---------- Dataset records

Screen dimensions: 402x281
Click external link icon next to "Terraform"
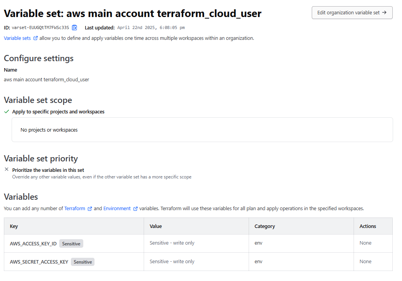[x=89, y=208]
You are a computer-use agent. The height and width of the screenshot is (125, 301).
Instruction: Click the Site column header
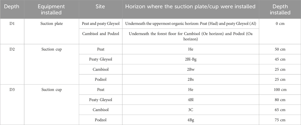point(100,9)
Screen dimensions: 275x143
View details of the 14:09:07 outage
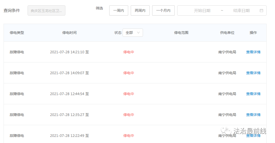pos(253,73)
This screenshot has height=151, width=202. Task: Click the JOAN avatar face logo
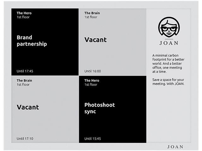[x=169, y=28]
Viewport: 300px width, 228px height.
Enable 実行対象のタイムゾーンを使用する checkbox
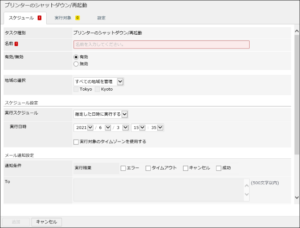(x=76, y=142)
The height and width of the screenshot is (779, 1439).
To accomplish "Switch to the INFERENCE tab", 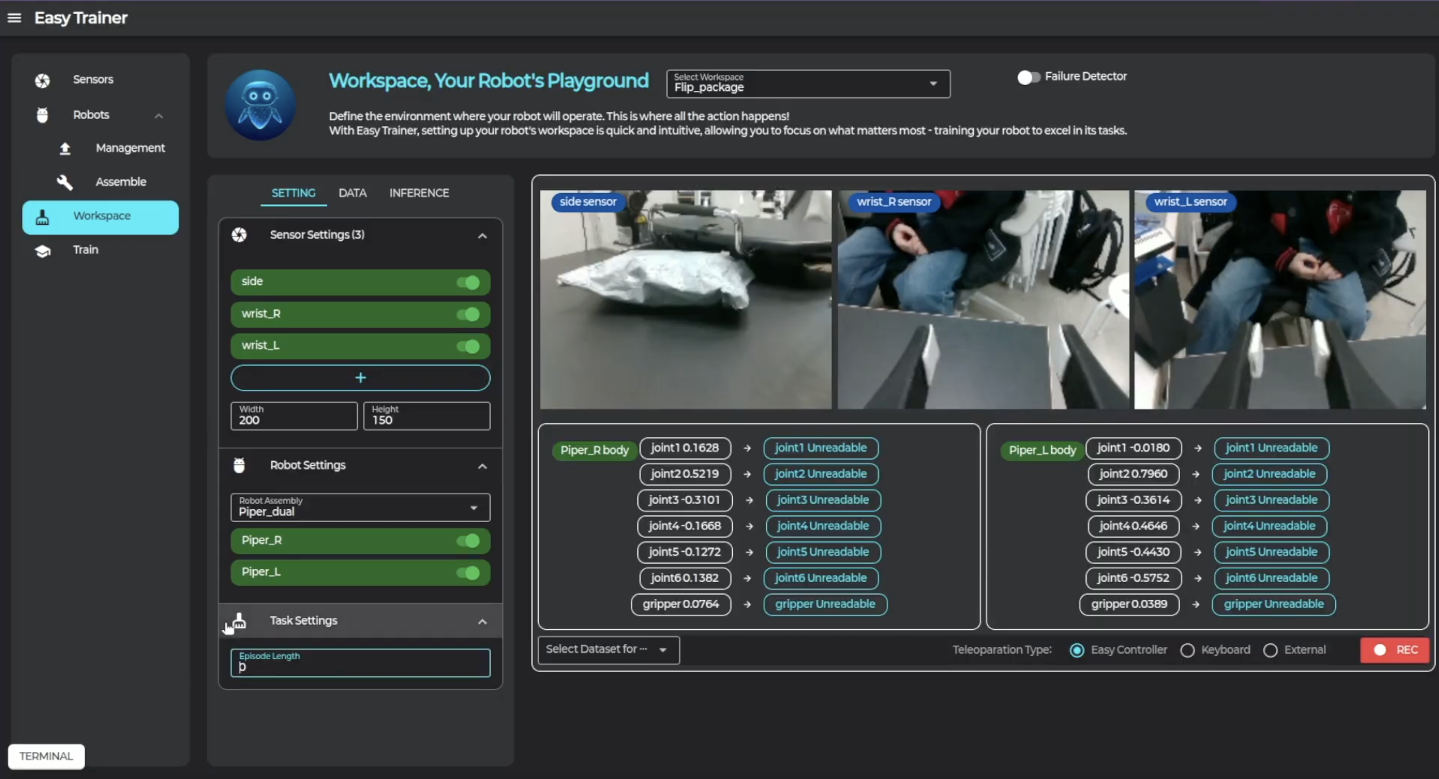I will pos(419,193).
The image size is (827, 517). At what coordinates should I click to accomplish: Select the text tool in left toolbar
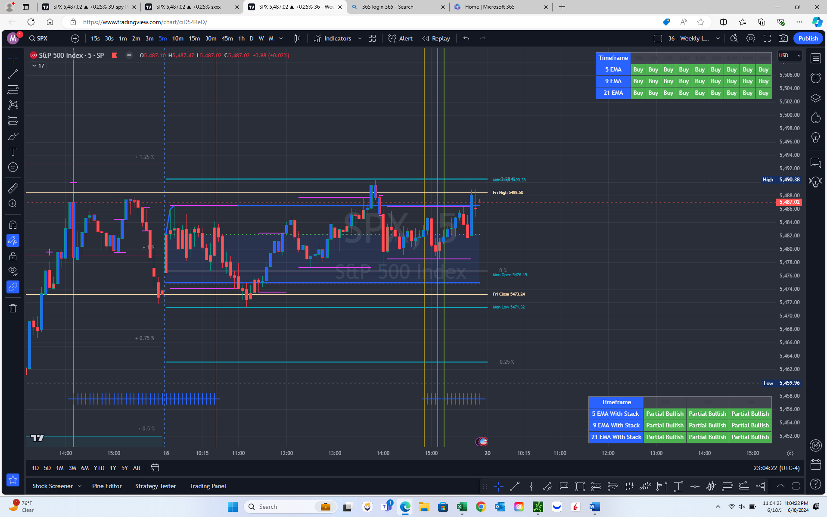pyautogui.click(x=12, y=151)
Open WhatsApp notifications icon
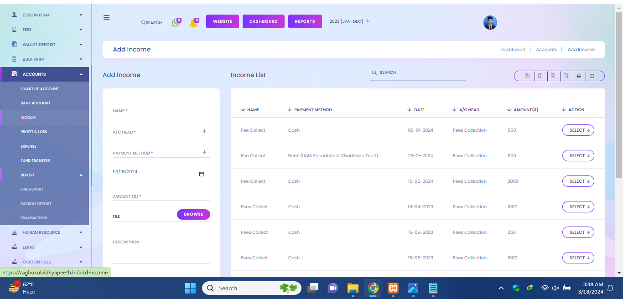 (176, 22)
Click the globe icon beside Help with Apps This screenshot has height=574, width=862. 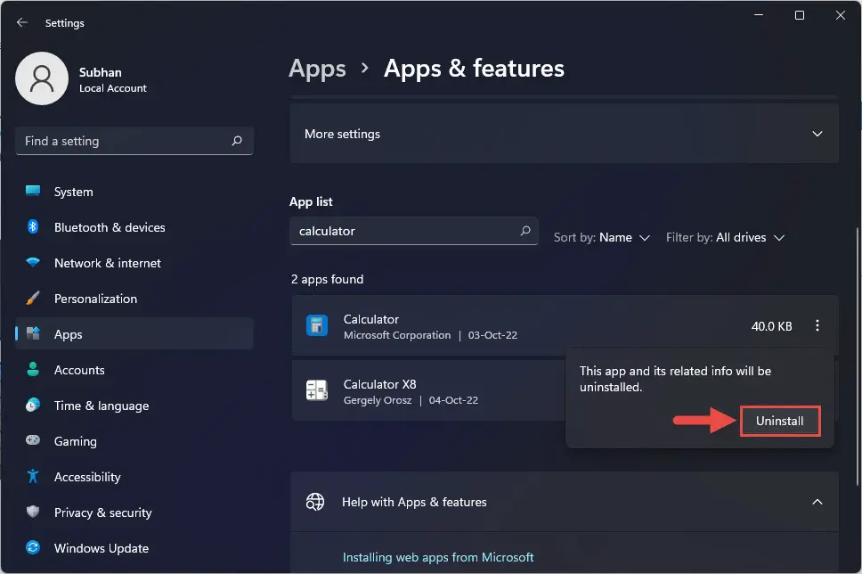[x=315, y=502]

--------------------

- **Aim**
Quote the material from its first line through the line that contains "[x=169, y=28]", including both ends, and omit the pictures from your answer.

- **Written answer**
Screen dimensions: 402x281
Click external link icon next to "Terraform"
[x=89, y=208]
You are a computer-use agent. The height and width of the screenshot is (125, 301).
Instruction: Click the Site column header
point(100,9)
Screen dimensions: 275x143
View details of the 14:09:07 outage
pos(253,73)
This screenshot has height=151, width=202. Task: Click the JOAN avatar face logo
[x=169, y=28]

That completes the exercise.